■ ABOUT THIS TASK
Without leaving anything out, print every line of the data.
== DATA SHOWN
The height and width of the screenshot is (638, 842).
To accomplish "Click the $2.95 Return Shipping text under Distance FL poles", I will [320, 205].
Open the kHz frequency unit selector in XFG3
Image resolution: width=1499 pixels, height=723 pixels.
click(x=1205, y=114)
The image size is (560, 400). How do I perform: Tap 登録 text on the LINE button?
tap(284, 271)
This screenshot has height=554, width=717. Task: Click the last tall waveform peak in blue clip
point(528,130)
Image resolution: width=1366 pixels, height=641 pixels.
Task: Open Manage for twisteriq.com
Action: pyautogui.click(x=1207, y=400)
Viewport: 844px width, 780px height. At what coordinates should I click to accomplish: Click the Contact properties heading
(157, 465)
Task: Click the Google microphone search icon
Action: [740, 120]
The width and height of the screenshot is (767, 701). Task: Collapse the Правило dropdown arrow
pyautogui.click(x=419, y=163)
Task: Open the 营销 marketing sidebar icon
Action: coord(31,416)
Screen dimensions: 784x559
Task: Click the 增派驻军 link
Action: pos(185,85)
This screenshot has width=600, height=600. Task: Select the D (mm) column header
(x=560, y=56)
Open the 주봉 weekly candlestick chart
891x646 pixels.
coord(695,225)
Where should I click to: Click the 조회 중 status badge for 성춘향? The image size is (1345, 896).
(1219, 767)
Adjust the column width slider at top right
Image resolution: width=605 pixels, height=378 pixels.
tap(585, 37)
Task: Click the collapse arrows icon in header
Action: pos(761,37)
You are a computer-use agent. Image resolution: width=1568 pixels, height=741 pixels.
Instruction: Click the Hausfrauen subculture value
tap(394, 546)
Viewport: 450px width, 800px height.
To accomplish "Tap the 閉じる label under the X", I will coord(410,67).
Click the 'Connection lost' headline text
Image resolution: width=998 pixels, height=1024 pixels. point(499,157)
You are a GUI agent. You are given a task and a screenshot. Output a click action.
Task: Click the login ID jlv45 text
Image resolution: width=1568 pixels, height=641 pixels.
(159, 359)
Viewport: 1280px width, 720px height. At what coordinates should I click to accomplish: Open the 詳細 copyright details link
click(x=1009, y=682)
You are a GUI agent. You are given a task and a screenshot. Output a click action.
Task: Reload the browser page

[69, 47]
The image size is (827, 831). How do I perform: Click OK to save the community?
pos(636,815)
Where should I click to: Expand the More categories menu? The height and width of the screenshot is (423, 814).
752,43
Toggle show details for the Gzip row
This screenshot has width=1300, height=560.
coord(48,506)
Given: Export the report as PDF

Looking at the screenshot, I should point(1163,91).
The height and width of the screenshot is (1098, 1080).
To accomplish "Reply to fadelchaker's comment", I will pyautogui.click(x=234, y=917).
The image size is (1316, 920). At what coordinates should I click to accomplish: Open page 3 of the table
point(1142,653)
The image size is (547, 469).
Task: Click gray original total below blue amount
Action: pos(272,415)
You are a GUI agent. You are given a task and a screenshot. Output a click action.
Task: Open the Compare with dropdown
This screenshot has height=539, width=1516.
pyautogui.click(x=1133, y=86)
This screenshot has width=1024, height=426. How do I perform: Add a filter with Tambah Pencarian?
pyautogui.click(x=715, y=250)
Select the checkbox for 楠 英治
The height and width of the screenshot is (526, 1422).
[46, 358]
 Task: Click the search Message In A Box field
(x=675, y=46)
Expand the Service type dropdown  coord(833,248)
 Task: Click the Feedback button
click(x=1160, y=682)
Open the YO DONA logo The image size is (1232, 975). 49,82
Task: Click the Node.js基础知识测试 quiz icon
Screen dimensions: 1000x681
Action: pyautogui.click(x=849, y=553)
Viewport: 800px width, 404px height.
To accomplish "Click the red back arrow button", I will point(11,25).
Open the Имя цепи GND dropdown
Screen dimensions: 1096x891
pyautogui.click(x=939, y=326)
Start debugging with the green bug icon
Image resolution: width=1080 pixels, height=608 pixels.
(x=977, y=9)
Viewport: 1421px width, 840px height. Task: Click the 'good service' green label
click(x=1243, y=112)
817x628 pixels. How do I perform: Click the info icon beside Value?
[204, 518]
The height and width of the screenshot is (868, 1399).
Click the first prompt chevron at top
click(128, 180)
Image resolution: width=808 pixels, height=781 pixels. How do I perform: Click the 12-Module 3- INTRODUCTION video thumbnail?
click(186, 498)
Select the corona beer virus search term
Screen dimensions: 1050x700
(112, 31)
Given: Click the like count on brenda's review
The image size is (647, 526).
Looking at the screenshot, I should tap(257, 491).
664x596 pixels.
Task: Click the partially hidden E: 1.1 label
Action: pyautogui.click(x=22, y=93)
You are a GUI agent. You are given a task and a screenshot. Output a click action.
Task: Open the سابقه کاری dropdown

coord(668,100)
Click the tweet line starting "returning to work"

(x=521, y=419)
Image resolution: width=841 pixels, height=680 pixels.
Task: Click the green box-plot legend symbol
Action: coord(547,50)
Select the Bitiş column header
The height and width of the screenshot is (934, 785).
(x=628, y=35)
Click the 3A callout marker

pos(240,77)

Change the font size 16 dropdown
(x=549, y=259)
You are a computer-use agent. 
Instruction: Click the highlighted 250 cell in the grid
====
■ SOLUTION
The height and width of the screenshot is (638, 842).
To accomplish "Click the $2.95 Return Shipping text under Distance FL poles", I will [320, 205].
Open the kHz frequency unit selector in XFG3
Image resolution: width=1499 pixels, height=723 pixels.
click(x=1205, y=114)
The image size is (560, 400). How do I perform: Tap 登録 text on the LINE button?
tap(284, 271)
This screenshot has height=554, width=717. Task: Click the last tall waveform peak in blue clip
point(528,130)
Image resolution: width=1366 pixels, height=641 pixels.
Task: Open Manage for twisteriq.com
Action: pyautogui.click(x=1207, y=400)
Viewport: 844px width, 780px height. At what coordinates should I click to accomplish: Click the Contact properties heading
(157, 465)
Task: Click the Google microphone search icon
Action: [740, 120]
The width and height of the screenshot is (767, 701). Task: Collapse the Правило dropdown arrow
pyautogui.click(x=419, y=163)
Task: Open the 营销 marketing sidebar icon
Action: coord(31,416)
Screen dimensions: 784x559
Task: Click the 增派驻军 link
Action: pos(185,85)
This screenshot has width=600, height=600. Task: Select the D (mm) column header
(x=560, y=56)
Open the 주봉 weekly candlestick chart
891x646 pixels.
coord(695,225)
Where should I click to: Click the 조회 중 status badge for 성춘향? The image size is (1345, 896).
(1219, 767)
Adjust the column width slider at top right
Image resolution: width=605 pixels, height=378 pixels.
tap(585, 37)
Task: Click the collapse arrows icon in header
Action: pos(761,37)
You are a computer-use agent. Image resolution: width=1568 pixels, height=741 pixels.
Instruction: Click the Hausfrauen subculture value
tap(394, 546)
Viewport: 450px width, 800px height.
To accomplish "Tap the 閉じる label under the X", I will coord(410,67).
Click the 'Connection lost' headline text
Image resolution: width=998 pixels, height=1024 pixels. point(499,157)
You are a GUI agent. You are given a task and a screenshot. Output a click action.
Task: Click the login ID jlv45 text
Image resolution: width=1568 pixels, height=641 pixels.
(159, 359)
Viewport: 1280px width, 720px height. At what coordinates should I click to accomplish: Open the 詳細 copyright details link
click(x=1009, y=682)
You are a GUI agent. You are given a task and a screenshot. Output a click action.
Task: Reload the browser page

[69, 47]
The image size is (827, 831). How do I perform: Click OK to save the community?
pos(636,815)
Where should I click to: Expand the More categories menu? The height and width of the screenshot is (423, 814).
752,43
Toggle show details for the Gzip row
This screenshot has width=1300, height=560.
coord(48,506)
Given: Export the report as PDF

Looking at the screenshot, I should point(1163,91).
The height and width of the screenshot is (1098, 1080).
To accomplish "Reply to fadelchaker's comment", I will pyautogui.click(x=234, y=917).
The image size is (1316, 920). At what coordinates should I click to accomplish: Open page 3 of the table
point(1142,653)
The image size is (547, 469).
Task: Click gray original total below blue amount
Action: pos(272,415)
You are a GUI agent. You are given a task and a screenshot. Output a click action.
Task: Open the Compare with dropdown
This screenshot has height=539, width=1516.
pyautogui.click(x=1133, y=86)
This screenshot has width=1024, height=426. How do I perform: Add a filter with Tambah Pencarian?
pyautogui.click(x=715, y=250)
Select the checkbox for 楠 英治
The height and width of the screenshot is (526, 1422).
[46, 358]
 Task: Click the search Message In A Box field
(x=675, y=46)
Expand the Service type dropdown  coord(833,248)
 Task: Click the Feedback button
click(x=1160, y=682)
Open the YO DONA logo The image size is (1232, 975). 49,82
Task: Click the Node.js基础知识测试 quiz icon
Screen dimensions: 1000x681
Action: pyautogui.click(x=849, y=553)
Viewport: 800px width, 404px height.
To accomplish "Click the red back arrow button", I will point(11,25).
Open the Имя цепи GND dropdown
Screen dimensions: 1096x891
pyautogui.click(x=939, y=326)
Start debugging with the green bug icon
Image resolution: width=1080 pixels, height=608 pixels.
(x=977, y=9)
Viewport: 1421px width, 840px height. Task: Click the 'good service' green label
click(x=1243, y=112)
817x628 pixels. How do I perform: Click the info icon beside Value?
[204, 518]
The height and width of the screenshot is (868, 1399).
Click the first prompt chevron at top
click(128, 180)
Image resolution: width=808 pixels, height=781 pixels. How do I perform: Click the 12-Module 3- INTRODUCTION video thumbnail?
click(186, 498)
Select the corona beer virus search term
Screen dimensions: 1050x700
(112, 31)
Given: Click the like count on brenda's review
The image size is (647, 526).
Looking at the screenshot, I should tap(257, 491).
664x596 pixels.
Task: Click the partially hidden E: 1.1 label
Action: pyautogui.click(x=22, y=93)
You are a GUI agent. You are given a task and a screenshot. Output a click action.
Task: Open the سابقه کاری dropdown

coord(668,100)
Click the tweet line starting "returning to work"

(x=521, y=419)
Image resolution: width=841 pixels, height=680 pixels.
Task: Click the green box-plot legend symbol
Action: coord(547,50)
Select the Bitiş column header
The height and width of the screenshot is (934, 785).
(x=628, y=35)
Click the 3A callout marker

pos(240,77)

Change the font size 16 dropdown
(x=549, y=259)
You are a computer-use agent. 
Instruction: Click the highlighted 250 cell in the grid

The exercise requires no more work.